Para isso, ressaltam a importância de o caso ser reaberto na Justiça comum e não na militar, como das tentativas de 1981 e 1999. “A competência para processar e julgar a presente causa não pertence à Justiça Militar porque os delitos imputados aos denunciados não estão arrolados entre os crimes militares indicados no Código Penal Militar”, diz o texto antes de ressaltar que a competência da Justiça comum para julgar os crimes cometidos durante o regime militar foi estabelecida na sentença da CIDH – “O Estado deve conduzir eficazmente, perante a jurisdição ordinária”.
“Crimes praticados por militares contra civis que envolvam graves violações de direitos humanos e crimes contra a humanidade fogem à competência da Justiça Militar.
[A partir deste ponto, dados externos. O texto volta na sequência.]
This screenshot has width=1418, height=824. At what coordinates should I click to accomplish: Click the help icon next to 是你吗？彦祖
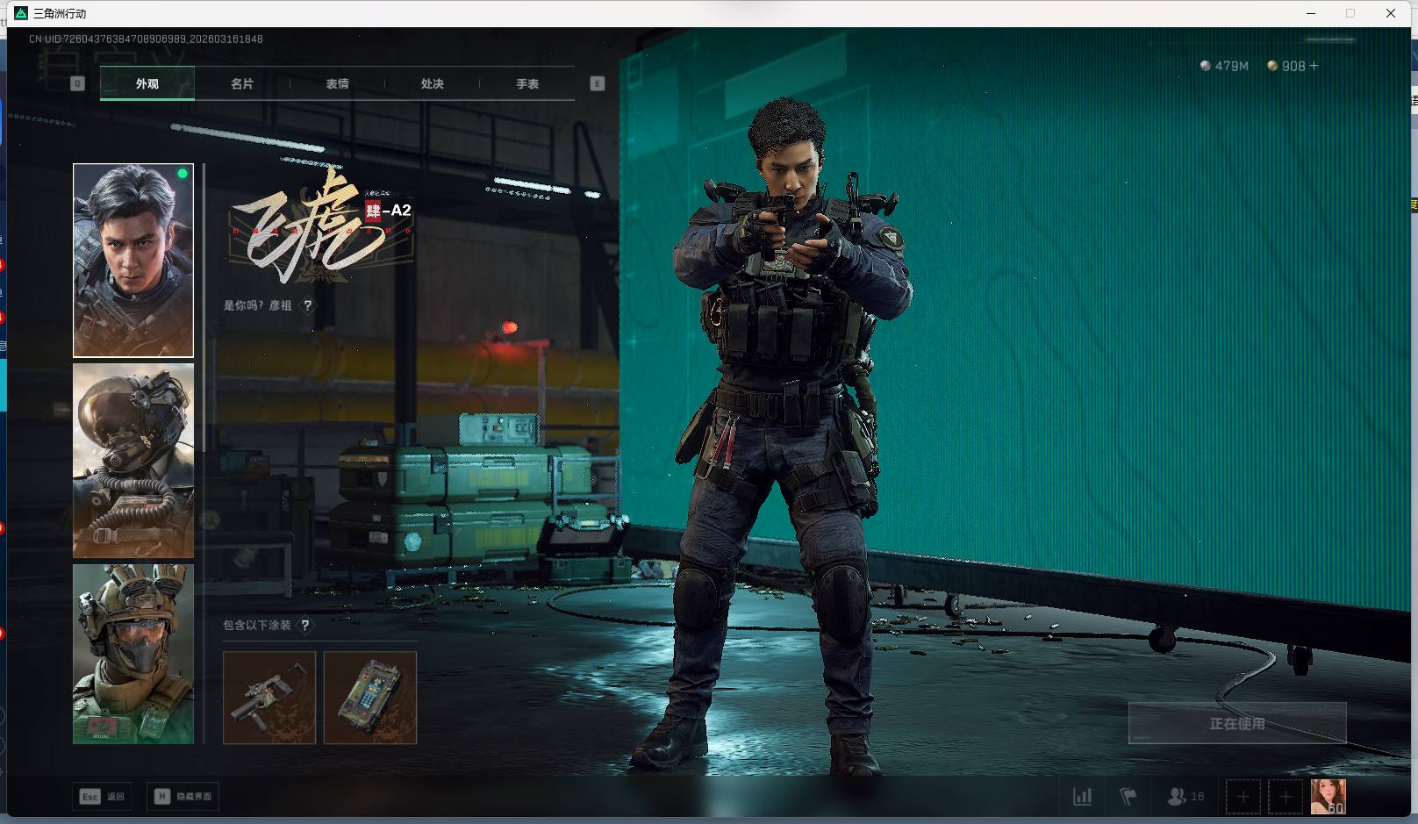(308, 305)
Esse é um entendimento do MPF, da ONU e da CIDH”, explica Weichert. “Além de não preencher os requisitos internacionais para ser admitida como uma Justiça autônoma, a Justiça militar somente pode funcionar para crimes estritamente militares e para infrações disciplinares, o que não é o caso de um ato terrorista praticado contra 20 mil civis.”
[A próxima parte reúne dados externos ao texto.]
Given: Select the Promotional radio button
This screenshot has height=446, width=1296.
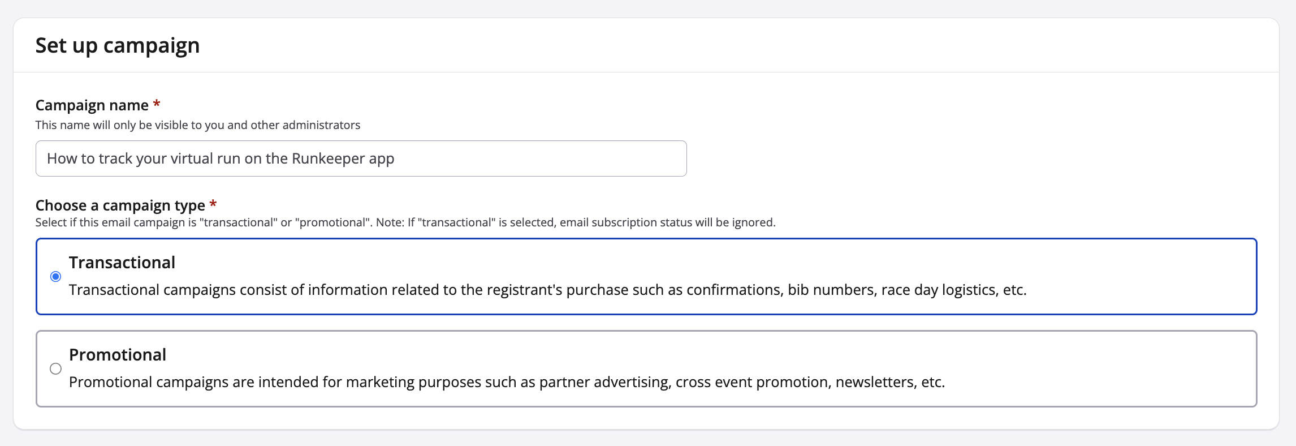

Assim, os procuradores esperam que a Justiça acate a nova argumentação, uma vez que se trata da primeira denúncia criminal feita pelo crime de “homicídio” (diferentemente das anteriores de sequestro, desaparecimento e ocultação de cadáver) e também por não estar coberta pela Lei de Anistia de 1979, explica Cabral: “O Judiciário tem sido muito conservador e refratário à revisão da Lei de Anistia, sobretudo pela decisão do Supremo Tribunal Federal a respeito. Mas a decisão do Supremo não é definitiva e ainda está pendente de recurso.”